■ Directions for this task
Copy the Nazotokine passage from "A little creature" up to and including "rabbit by Natsuko.", and swap "creature" for "being".

■ Selected excerpt
· · · ·
Japanese anime television series

Nazotokine (ナゾトキネ) is a Japanese anime television series produced by studio Tengu Kobou. It premiered on October 5, 2016 on Tokyo MX.

== Plot ==
The story revolves around puzzle-solving.

== Characters ==
- Tokine Amino

 The main protagonist of the story. Tokine was a regular 22-year-old woman, working as a secretary to the CEO of a company known as TEN2. After being swept into the world of Quizzun to solve riddles, Tokine possesses the power to discover the truth, and this aids her greatly in solving the riddles given to her. Her best friends are Yoshie and Kyouka.
- Hacchin

 A little creature that resembles both a rabbit and a pig, showing Tokine the rules of Quizzun and granting her the special power of discovering truth. He is called a pig by Tokine and a rabbit by Natsuko.
· · · ·
Records from a data source:

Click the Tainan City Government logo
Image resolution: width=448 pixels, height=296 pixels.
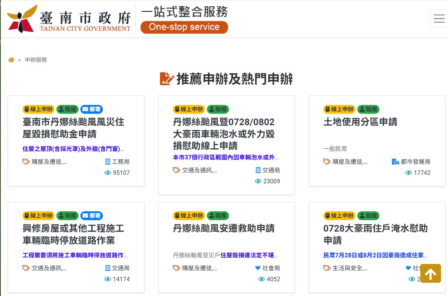(68, 18)
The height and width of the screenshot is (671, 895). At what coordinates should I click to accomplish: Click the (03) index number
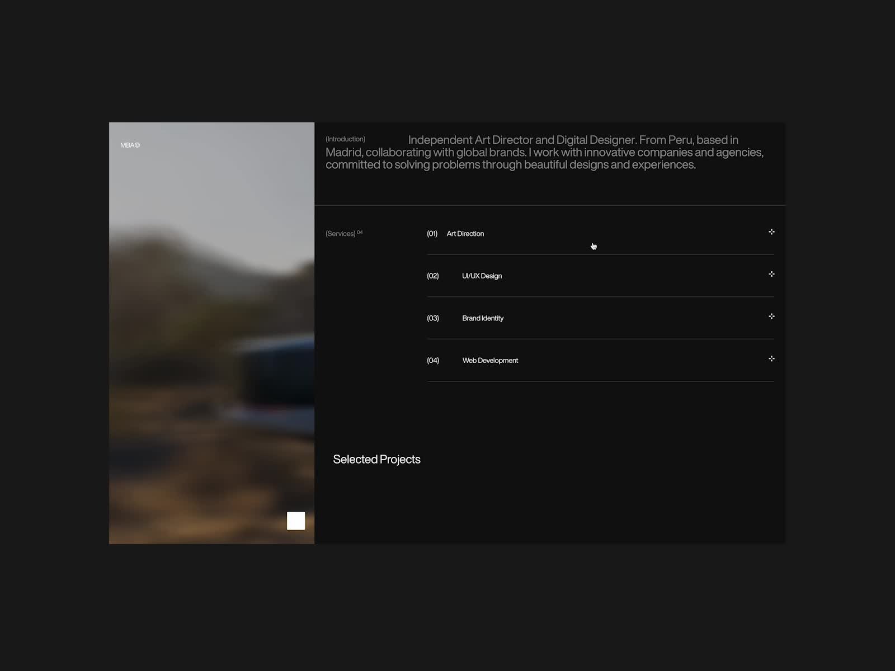coord(432,318)
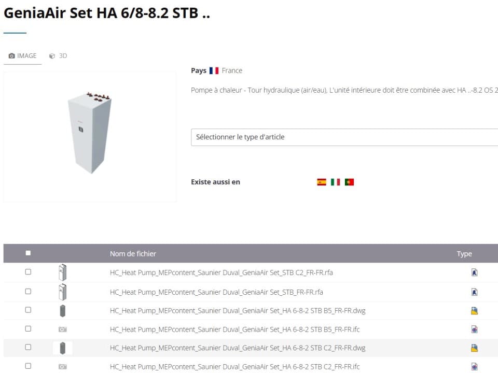Select the Italian flag to change country
This screenshot has height=373, width=498.
[x=335, y=182]
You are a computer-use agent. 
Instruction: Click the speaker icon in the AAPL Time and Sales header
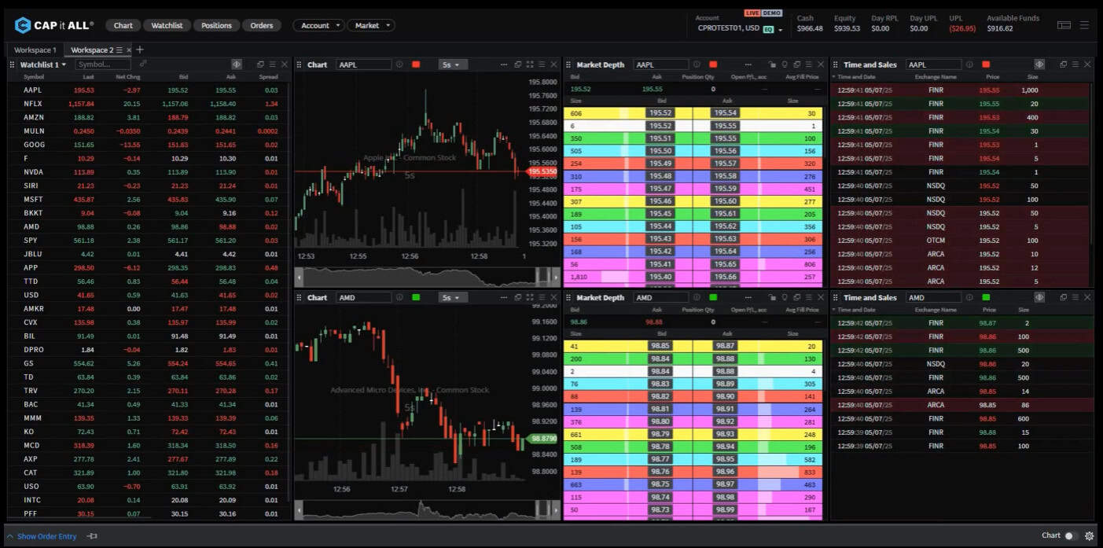(x=1039, y=64)
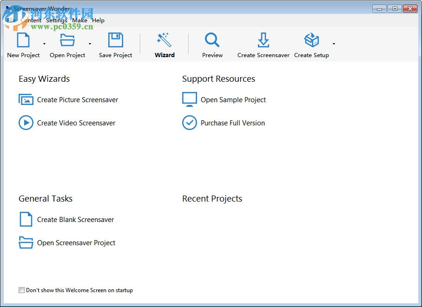The width and height of the screenshot is (422, 307).
Task: Click the Purchase Full Version checkmark icon
Action: coord(190,123)
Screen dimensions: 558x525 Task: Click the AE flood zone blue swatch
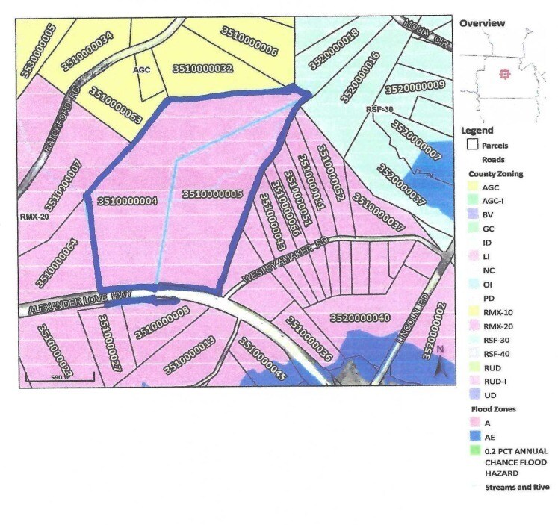[x=472, y=438]
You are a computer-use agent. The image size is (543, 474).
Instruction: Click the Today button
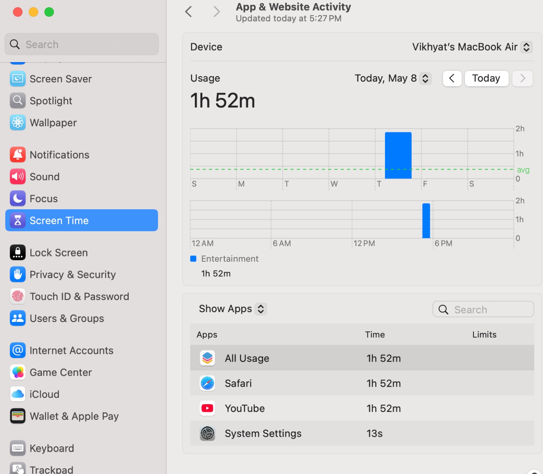click(486, 78)
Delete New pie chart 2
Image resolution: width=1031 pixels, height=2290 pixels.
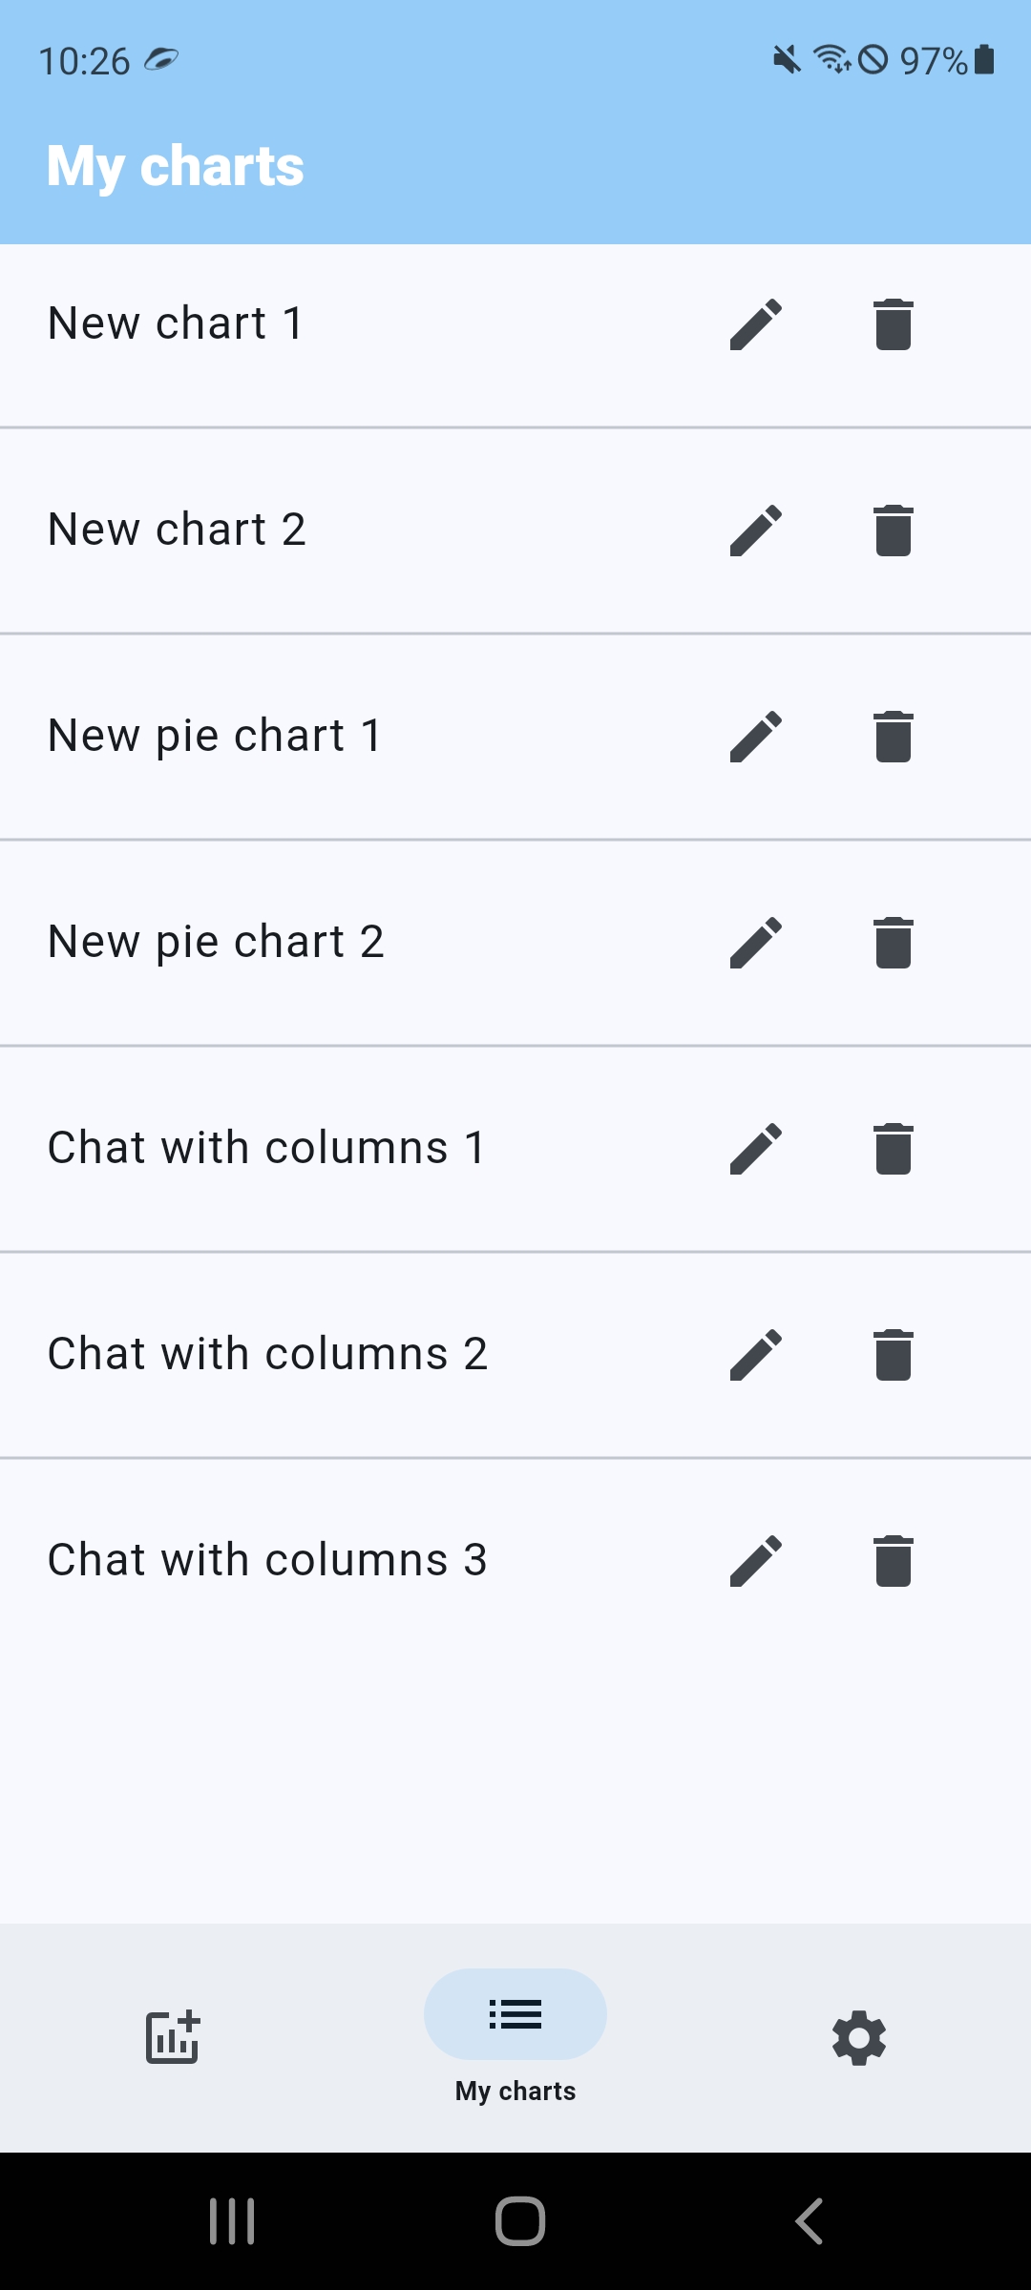point(894,943)
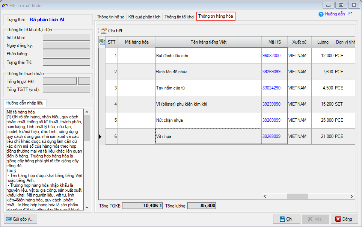This screenshot has width=362, height=227.
Task: Click HS code 96082000 in row 1
Action: tap(272, 56)
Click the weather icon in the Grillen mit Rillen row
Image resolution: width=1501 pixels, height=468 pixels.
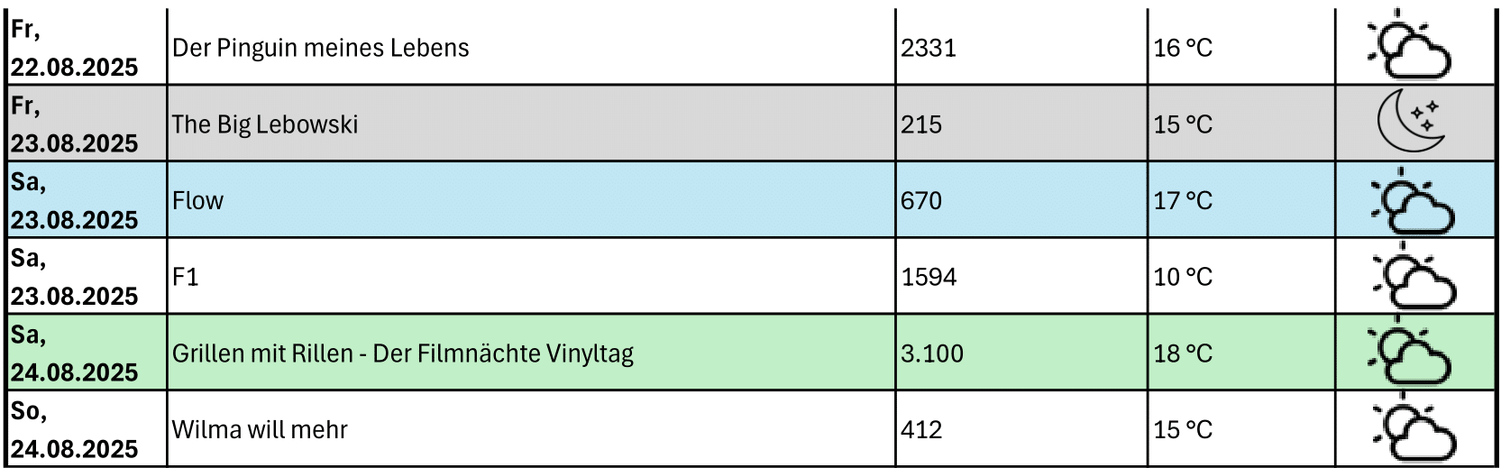click(x=1409, y=351)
· · · ·
■ Answer to the problem
A little being that resembles both a rabbit and a pig, showing Tokine the rules of Quizzun and granting her the special power of discovering truth. He is called a pig by Tokine and a rabbit by Natsuko.